The responsibilities of the post, as of December 2023, are to oversee:

- Programme for Rural Development
- Future farming policy, and the direct payments made to farmers
- Development of the agriculture sector, including wages and skills
- Genetically modified crops
- Development of the agri-food sector, its associated supply chains, and the promotion and marketing of food and drink from Wales
- Animal health and welfare, including the Bovine TB Eradication Plan
- General policy on livestock, poultry, equines, companion animals, and bees, as well as artificial insemination
- Policy on identifying and moving livestock
- Holding registration policy
- Protection and management of wildlife, including the control of pests, injurious vermin and weeds and the regulation of plant health, seeds and pesticides
- Oversee the management of inland, coastal and sea fisheries, including policy regulation and enforcement, also overseeing the Common Fisheries Policy and the management of fishery harbours
- Power to require provision of information about crop prices
- REACH and Chemical policy
- New National Park

As a Welsh Minister, the holder is to have an annual salary of £105,701 for 2020–2021.

== History ==
When the assembly was established, it was expected that the first holder of the "agriculture and rural affairs portfolio" would be Ron Davies, Labour AM for Caerphilly and former Welsh Labour leader and Welsh Secretary. The shunning of Davies, by his successor Alun Michael, First Secretary of Wales, in Michael's cabinet, was described to be a disappointment and a surprise by Davies. By 2000, there was also a "deputy minister for Rural Affairs, Culture and Environment", with Delyth Evans AM holding the position in Rhodri Morgan's Labour–Liberal Democrate cabinet from 17 October 2000 to 31 July 2002.

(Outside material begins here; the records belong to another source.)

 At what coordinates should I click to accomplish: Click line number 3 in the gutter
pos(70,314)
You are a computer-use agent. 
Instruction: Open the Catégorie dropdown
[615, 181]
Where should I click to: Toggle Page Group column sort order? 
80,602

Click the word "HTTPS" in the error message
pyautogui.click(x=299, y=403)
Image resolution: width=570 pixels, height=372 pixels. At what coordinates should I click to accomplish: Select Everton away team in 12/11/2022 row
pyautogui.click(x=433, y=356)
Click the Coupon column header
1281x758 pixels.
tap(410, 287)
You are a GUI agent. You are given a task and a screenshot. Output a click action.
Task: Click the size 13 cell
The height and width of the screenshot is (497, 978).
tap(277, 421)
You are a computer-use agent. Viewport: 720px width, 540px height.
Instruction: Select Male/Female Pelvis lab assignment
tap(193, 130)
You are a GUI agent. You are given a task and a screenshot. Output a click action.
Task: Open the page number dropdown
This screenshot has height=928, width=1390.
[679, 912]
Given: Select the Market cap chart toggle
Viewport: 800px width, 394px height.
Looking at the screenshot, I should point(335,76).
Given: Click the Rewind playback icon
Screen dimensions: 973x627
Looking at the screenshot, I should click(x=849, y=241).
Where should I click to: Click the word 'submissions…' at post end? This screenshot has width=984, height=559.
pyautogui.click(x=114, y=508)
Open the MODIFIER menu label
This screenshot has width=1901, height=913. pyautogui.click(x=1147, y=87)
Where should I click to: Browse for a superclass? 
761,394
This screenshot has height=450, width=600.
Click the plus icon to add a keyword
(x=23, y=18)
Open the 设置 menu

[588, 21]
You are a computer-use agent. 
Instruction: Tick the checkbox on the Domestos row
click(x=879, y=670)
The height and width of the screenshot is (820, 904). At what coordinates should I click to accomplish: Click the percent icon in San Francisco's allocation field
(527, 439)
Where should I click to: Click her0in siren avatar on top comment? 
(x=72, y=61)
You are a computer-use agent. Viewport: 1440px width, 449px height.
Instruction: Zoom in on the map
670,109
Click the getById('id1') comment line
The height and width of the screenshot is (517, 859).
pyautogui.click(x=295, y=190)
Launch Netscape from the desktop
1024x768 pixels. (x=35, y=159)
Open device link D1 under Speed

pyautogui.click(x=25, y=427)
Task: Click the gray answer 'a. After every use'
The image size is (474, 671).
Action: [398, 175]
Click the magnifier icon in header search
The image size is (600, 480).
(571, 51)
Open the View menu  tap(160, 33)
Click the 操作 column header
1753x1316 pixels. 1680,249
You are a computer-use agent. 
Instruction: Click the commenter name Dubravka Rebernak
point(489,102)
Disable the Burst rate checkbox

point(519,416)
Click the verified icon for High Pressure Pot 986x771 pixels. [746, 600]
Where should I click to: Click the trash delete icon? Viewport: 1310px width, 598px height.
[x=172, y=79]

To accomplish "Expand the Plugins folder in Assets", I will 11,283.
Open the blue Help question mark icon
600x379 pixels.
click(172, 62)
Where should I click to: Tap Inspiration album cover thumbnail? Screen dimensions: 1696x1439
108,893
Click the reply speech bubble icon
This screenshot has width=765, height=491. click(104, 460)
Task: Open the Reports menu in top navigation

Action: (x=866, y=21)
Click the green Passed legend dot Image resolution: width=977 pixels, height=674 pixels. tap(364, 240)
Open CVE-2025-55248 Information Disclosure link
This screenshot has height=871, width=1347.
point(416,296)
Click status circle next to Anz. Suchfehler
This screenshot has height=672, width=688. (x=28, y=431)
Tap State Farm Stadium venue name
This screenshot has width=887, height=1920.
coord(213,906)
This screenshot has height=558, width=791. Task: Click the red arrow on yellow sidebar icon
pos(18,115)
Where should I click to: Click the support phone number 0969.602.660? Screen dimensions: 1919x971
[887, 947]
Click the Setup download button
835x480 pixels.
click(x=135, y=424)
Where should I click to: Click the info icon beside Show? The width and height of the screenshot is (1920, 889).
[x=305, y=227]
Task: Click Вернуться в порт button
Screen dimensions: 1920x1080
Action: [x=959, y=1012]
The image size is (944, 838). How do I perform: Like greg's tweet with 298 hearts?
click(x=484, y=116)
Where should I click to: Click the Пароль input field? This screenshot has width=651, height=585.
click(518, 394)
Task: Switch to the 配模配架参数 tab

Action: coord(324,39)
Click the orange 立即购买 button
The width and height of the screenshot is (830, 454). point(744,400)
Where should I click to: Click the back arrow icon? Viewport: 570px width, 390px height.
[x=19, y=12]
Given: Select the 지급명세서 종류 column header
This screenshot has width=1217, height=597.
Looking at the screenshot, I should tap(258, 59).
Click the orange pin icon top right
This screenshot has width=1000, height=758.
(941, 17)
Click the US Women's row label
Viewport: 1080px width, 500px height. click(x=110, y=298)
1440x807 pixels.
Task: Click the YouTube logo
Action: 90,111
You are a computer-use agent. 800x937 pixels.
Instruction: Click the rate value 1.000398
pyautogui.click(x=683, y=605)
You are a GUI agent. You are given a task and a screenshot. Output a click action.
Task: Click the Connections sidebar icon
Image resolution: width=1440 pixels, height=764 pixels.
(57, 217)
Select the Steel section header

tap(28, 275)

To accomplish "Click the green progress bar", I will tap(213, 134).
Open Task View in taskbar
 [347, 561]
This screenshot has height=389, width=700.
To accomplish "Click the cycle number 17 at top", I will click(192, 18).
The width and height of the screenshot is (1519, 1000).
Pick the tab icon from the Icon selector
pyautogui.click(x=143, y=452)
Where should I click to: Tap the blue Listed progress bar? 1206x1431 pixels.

During Plaid Cymru's Elin Jones' tenure in the role from 2007, she became notable for implementing some decisions while Minister for Rural Affairs. She announced the mass cull of Wales’ badger population in an effort to reduce bovine TB. While in the role, Jones clashed with the UK Government by supporting the EU's Common Agricultural Policy, and opposed the idea of selling woodland as is the practice in England. In 2010, Jones set out a horticulture plan while in the role. Following the 2011 National Assembly for Wales election, Labour decided to form a government without Plaid Cymru, therefore Jones was not returned to the role. Carwyn Jones, then first minister, was criticised in 2011 for not including a "rural affairs" role in his cabinet.

The position was reestablished in 2016, following the appointment of Lesley Griffiths as Cabinet Secretary for the Environment and Rural Affairs.